#### INFORMATION SUPPLIED ####

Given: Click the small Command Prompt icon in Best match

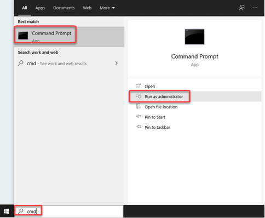Looking at the screenshot, I should pos(23,36).
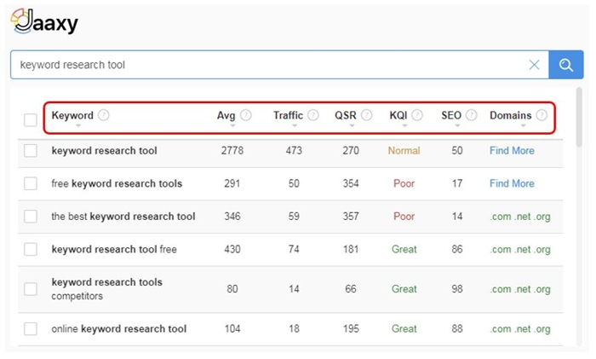
Task: Open help icon next to Traffic header
Action: (x=313, y=115)
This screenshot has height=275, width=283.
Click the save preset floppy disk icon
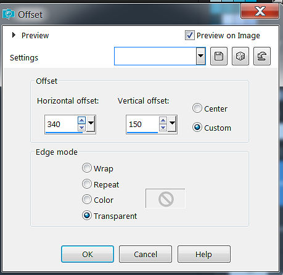pyautogui.click(x=219, y=56)
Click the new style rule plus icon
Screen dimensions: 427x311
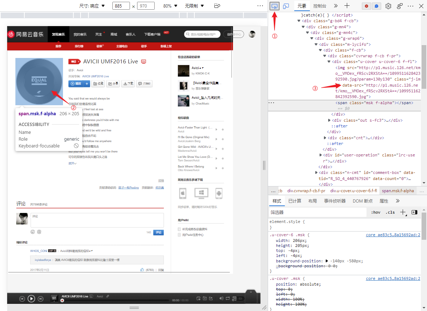pos(403,212)
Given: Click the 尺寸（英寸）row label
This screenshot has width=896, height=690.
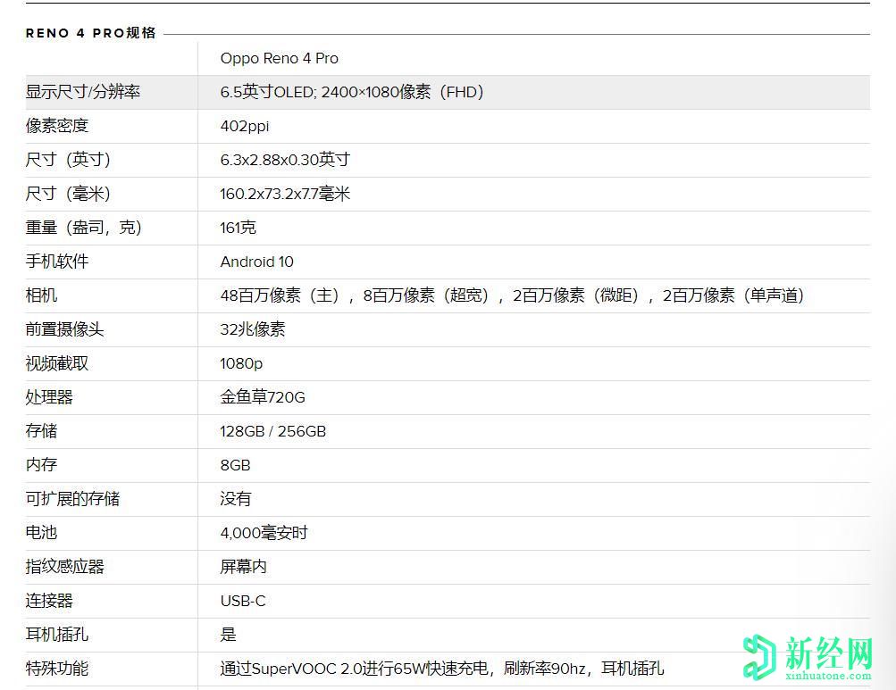Looking at the screenshot, I should pos(67,160).
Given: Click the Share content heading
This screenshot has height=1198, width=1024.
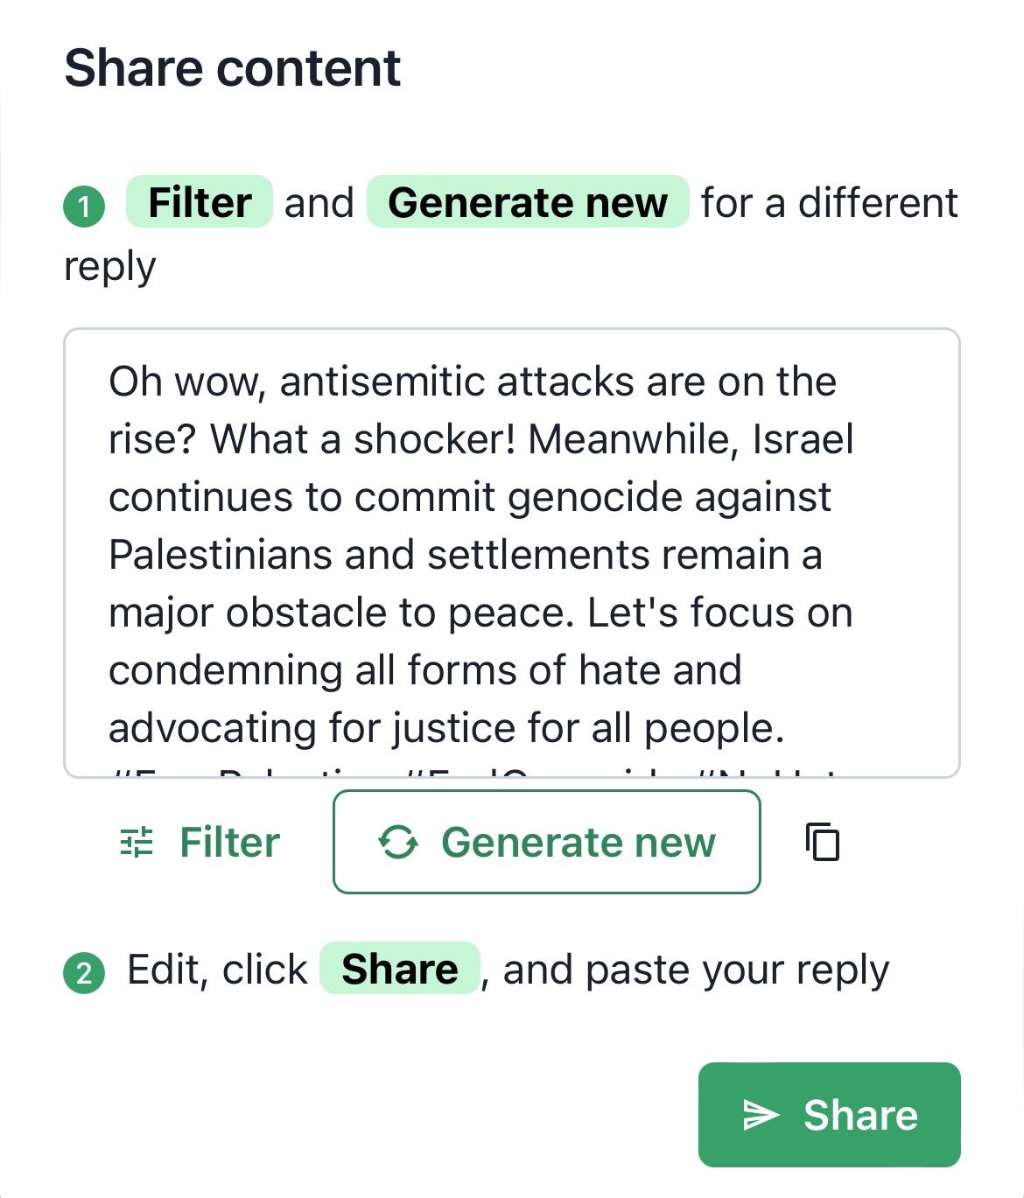Looking at the screenshot, I should click(x=232, y=68).
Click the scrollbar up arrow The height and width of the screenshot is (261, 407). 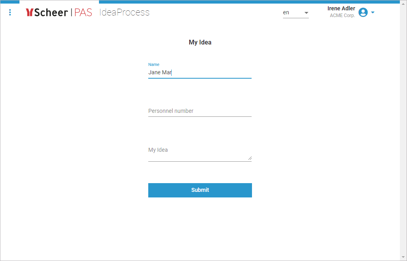[403, 4]
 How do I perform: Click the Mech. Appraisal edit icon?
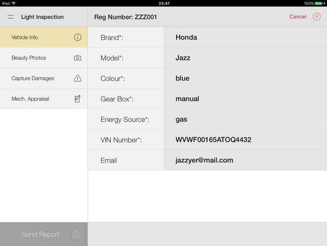coord(78,99)
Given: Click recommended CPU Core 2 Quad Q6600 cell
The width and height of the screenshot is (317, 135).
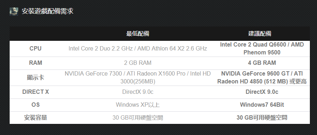Looking at the screenshot, I should (262, 49).
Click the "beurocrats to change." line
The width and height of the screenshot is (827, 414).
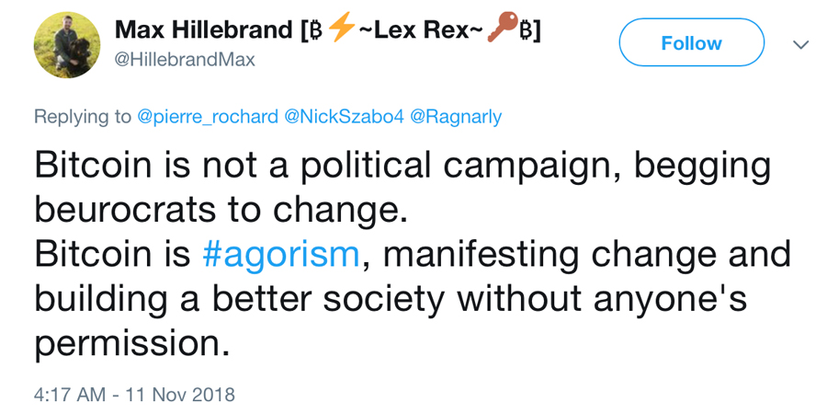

####

WHAT TO PRODUCE -
Return exactly the lines from the line with "The width and height of the screenshot is (317, 135)." through the last line of the data above, both included; pictures do not go in the answer.

YOUR RESPONSE -
The width and height of the screenshot is (317, 135).
Looking at the screenshot, I should (262, 49).
Click the "beurocrats to change." line
The width and height of the screenshot is (827, 414).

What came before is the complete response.